- City: Berlin, New Hampshire
- League: Federal Hockey League
- Operated: 2015–2017
- Home arena: Notre Dame Arena
- Colors: Chocolate Brown, beige, black
- Owner: Lenny Lichtman
- Media: The Berlin Daily Sun

Franchise history
- 2015–2017: Berlin River Drivers

= Berlin River Drivers =

The Berlin River Drivers were a minor professional ice hockey team in the Federal Hockey League that began play in the 2015–16 season. Based in Berlin, New Hampshire, the River Drivers played their home games at the Notre Dame Arena.

==History==
On July 14, 2014, the FHL announced the River Drivers as a new franchise. However, on September 8, 2014, the league announced that the league would expand instead into North Adams, Massachusetts (with the Berkshire Battalion), citing the market to be a better fit but not ruling out Berlin and the River Drivers' return for the 2015–16 season.
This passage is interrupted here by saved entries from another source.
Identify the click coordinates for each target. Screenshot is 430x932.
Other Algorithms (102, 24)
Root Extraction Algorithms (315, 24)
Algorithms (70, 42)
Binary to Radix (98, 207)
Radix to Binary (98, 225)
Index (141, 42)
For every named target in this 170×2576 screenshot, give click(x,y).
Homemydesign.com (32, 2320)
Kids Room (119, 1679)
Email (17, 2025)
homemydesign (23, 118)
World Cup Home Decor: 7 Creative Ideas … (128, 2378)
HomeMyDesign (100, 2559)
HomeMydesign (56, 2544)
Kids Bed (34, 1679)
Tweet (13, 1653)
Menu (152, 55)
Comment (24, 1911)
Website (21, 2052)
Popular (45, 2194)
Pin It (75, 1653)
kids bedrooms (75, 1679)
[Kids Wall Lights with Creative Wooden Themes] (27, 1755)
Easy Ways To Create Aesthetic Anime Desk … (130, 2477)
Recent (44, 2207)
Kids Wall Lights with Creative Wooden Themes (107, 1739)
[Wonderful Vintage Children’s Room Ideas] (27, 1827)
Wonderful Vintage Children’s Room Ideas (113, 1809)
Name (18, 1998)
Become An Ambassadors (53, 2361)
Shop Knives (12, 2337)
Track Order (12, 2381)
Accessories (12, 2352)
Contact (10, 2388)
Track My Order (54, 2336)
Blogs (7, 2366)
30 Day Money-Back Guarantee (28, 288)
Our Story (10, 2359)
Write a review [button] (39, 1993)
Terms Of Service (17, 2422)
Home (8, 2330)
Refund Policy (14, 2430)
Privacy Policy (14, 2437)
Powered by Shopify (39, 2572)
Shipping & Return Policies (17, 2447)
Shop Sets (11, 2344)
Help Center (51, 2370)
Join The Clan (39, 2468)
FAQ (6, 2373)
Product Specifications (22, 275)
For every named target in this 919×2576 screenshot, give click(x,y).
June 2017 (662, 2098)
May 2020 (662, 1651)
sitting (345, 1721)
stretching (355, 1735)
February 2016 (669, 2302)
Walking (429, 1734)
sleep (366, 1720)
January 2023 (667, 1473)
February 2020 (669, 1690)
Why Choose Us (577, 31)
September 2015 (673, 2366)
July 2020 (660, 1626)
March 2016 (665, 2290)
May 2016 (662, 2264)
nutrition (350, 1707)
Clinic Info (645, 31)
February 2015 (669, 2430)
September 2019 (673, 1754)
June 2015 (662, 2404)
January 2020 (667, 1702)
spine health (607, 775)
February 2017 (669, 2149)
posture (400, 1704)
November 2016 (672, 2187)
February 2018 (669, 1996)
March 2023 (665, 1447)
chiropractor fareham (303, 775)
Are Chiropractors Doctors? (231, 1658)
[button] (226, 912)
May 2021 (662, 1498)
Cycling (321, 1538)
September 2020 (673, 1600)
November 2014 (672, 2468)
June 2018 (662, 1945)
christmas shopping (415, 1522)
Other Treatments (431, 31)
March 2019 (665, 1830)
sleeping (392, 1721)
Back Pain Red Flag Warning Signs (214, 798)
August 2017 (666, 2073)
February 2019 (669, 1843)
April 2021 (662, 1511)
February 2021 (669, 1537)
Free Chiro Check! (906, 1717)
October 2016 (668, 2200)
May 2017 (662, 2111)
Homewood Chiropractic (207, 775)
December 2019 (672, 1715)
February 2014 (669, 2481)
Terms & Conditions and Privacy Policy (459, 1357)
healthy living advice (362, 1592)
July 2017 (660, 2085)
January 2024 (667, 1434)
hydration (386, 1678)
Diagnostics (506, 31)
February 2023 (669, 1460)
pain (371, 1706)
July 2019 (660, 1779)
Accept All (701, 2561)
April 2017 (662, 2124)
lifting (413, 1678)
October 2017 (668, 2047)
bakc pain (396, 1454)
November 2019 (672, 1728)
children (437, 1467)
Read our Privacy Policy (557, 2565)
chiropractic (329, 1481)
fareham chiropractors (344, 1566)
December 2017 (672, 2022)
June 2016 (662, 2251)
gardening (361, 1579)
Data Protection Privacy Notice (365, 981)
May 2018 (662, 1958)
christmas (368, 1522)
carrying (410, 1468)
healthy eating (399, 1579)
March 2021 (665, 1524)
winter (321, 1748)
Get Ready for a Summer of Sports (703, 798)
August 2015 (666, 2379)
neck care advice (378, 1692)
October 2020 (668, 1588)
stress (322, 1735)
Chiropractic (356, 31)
The following offseason, on May 20, 2015, the FHL announced the River Drivers would begin play in the 2015–16 season at the newly renovated Notre Dame Arena. They initially announced an affiliation with the Evansville IceMen of the ECHL for the 2015–16 season, however, sometime before the season began the post and all references to the IceMen had been removed from the website.

After making it the championship in the 2016–17 season, the Berlin River Drivers ceased operations due to the increased overhead costs of running the team and not selling enough season tickets for the following season. In order to play the 2017–18 season, the team claimed it needed to sell 1,000 season tickets upfront in order to have enough money to operate. Their arena only had a capacity of 1,680.